How far back from do you need to be?
produces an estimated 74 dBA at its loudest centerline points. Noise drops logarithmically with distance, with the exact rate depending on what's between you and the road. Tree cover, walls, terrain, and pavement type all matter. At roughly a quarter mile back, traffic fades into the noise level of a soft rainfall.
At source
74 dBA
City bus interior
165 ft
60 dBA
Normal conversation an arm’s length away
330 ft
51 dBA
Quiet office to normal conversation
660 ft
43 dBA
Quiet suburban street at night
¼ mile
35 dBA
Soft rainfall
½ mile
35 dBA
Soft rainfall
Calculated from the model's calibrated attenuation formula. About 8% of East San Gabriel sits under tree canopy (lighter than most neighborhoods) and roughly 58% is impervious surface like pavement and rooftops. Both are folded into the per-place decay rate above. Heavier canopy pulls noise down faster with distance; impervious surfaces slow the drop.
-->
Airport Noise
Bob Hope (BUR) sits west of East San Gabriel. The U.S. Department of Transportation models aviation noise around this airport from federal traffic data, and the model uses those federal measurements rather than synthetic predictions.
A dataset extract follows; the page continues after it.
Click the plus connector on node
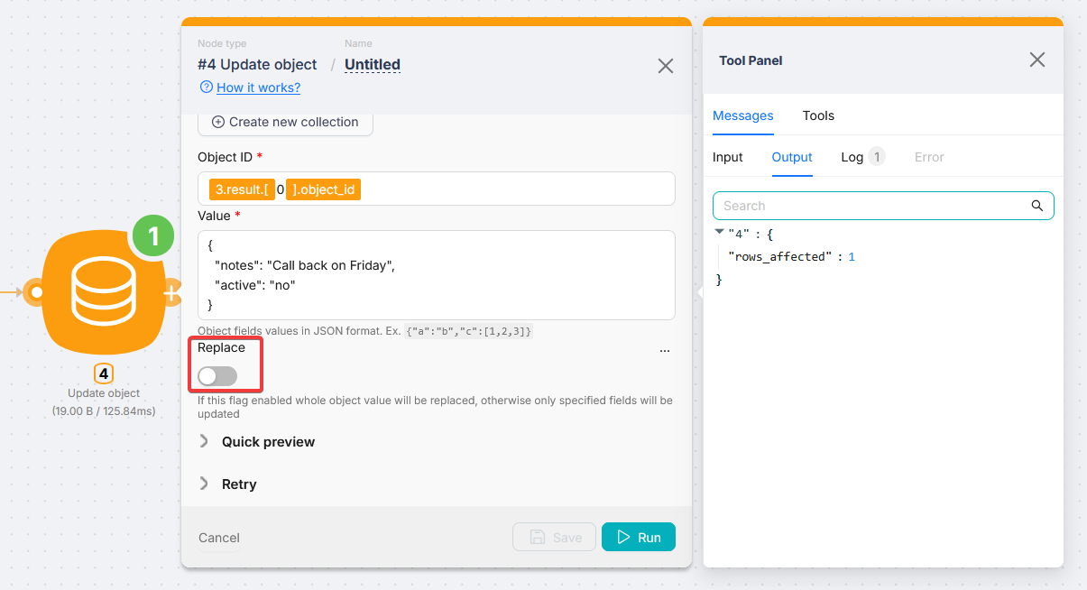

Blocks under the approach and departure paths carry combined road-plus-aviation noise, with some exceeding 65 dBA on the map's Overall layer. Blocks on the opposite side of East San Gabriel, particularly to the east, show no measurable aviation contribution. Use the Aviation toggle on the map above to isolate the airport's footprint.
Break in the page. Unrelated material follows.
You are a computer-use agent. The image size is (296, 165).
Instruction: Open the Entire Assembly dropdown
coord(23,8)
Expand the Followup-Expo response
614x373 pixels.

How Noise Is Distributed Across East San Gabriel
The bar chart below shows the share of East San Gabriel residents in each noise band. About 52% of residents live below the EPA's 55 dBA threshold, and roughly 21% live in blocks above 60 dBA. Long-term exposure in that range is linked to elevated stress hormones and cardiovascular risk.
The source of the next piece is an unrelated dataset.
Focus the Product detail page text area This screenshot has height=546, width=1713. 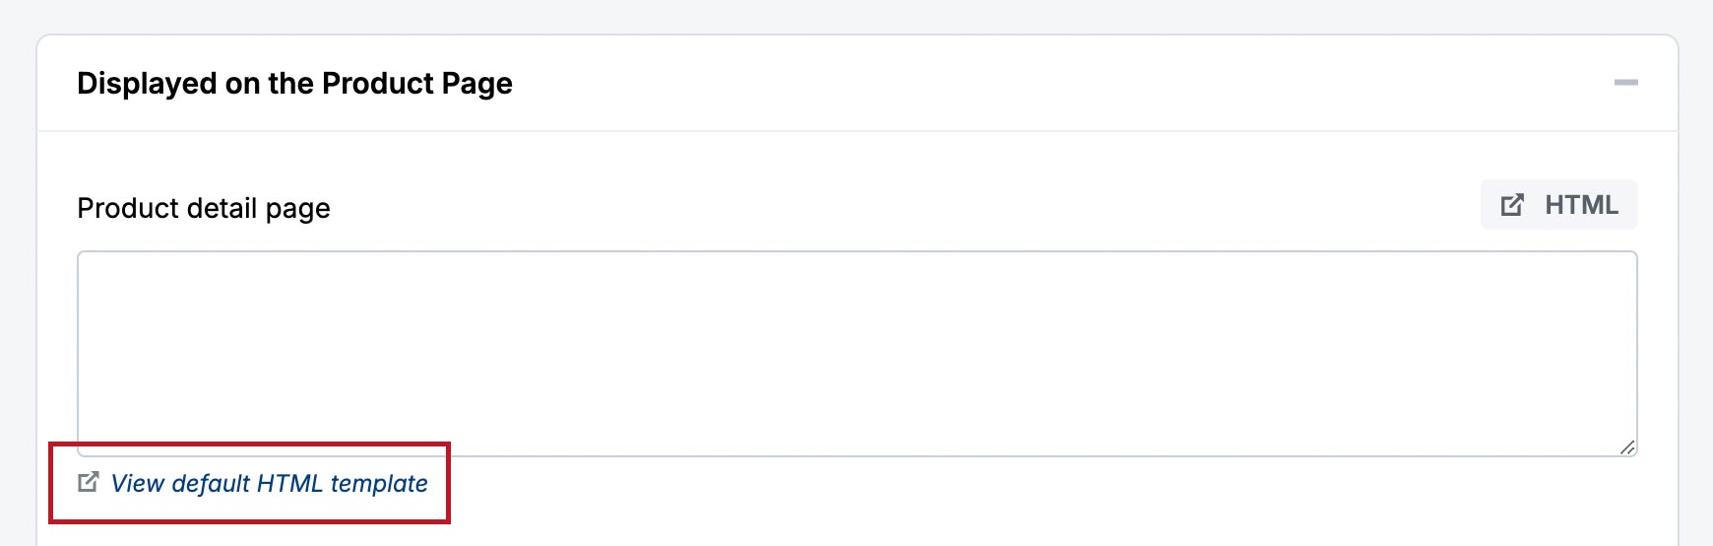tap(857, 353)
How East San Gabriel Compares
East San Gabriel sits at the quieter end of the spectrum. Below: how East San Gabriel's average outdoor noise and share of residents above the EPA threshold compare with South East, Madison Heights, Normandie Heights, and North Arroyo.
Average noise level (dBA)
East San Gabriel's 54.9 dBA pop-weighted average is at the quieter end of the spectrum. California as a whole averages 54.0 dBA and the U.S. averages 52.0 dBA. Both are lower than East San Gabriel because most of either area is rural land away from major roads.
Share of residents above 55 dBA
About 34.7% of East San Gabriel residents live in blocks where outdoor levels exceed the EPA's 55 dBA threshold. That's in the middle of its peer group. Measured by land area instead, 37.2% of East San Gabriel's footprint sits above 55 dBA, against a California average of 36.0% and a national average of 28.1%.
What This Means if You're Moving to East San Gabriel
- Distance from highways matters more than the neighborhood name. Two homes in the same zip code can differ by 20 dBA if one sits 100 meters from and the other 500 meters away. The model captures this at 100-meter resolution, so noise exposure changes block by block.
- Tree canopy can help reduce modeled noise exposure. Roughly 8% of East San Gabriel is under tree cover (lighter than most neighborhoods), and the dominant land cover is medium-intensity developed land. Both are measured from federal USDA Forest Service and USGS satellite imagery at 30-meter resolution. Streets with 60% or higher canopy show 3 to 5 dBA lower noise than comparable streets with bare ground or pavement, which is why the per-place decay rate above already accounts for it.
- Airport noise is directional. Bob Hope's approach paths concentrate aviation noise to the west. Neighborhoods to the east of downtown show no measurable contribution from the airport.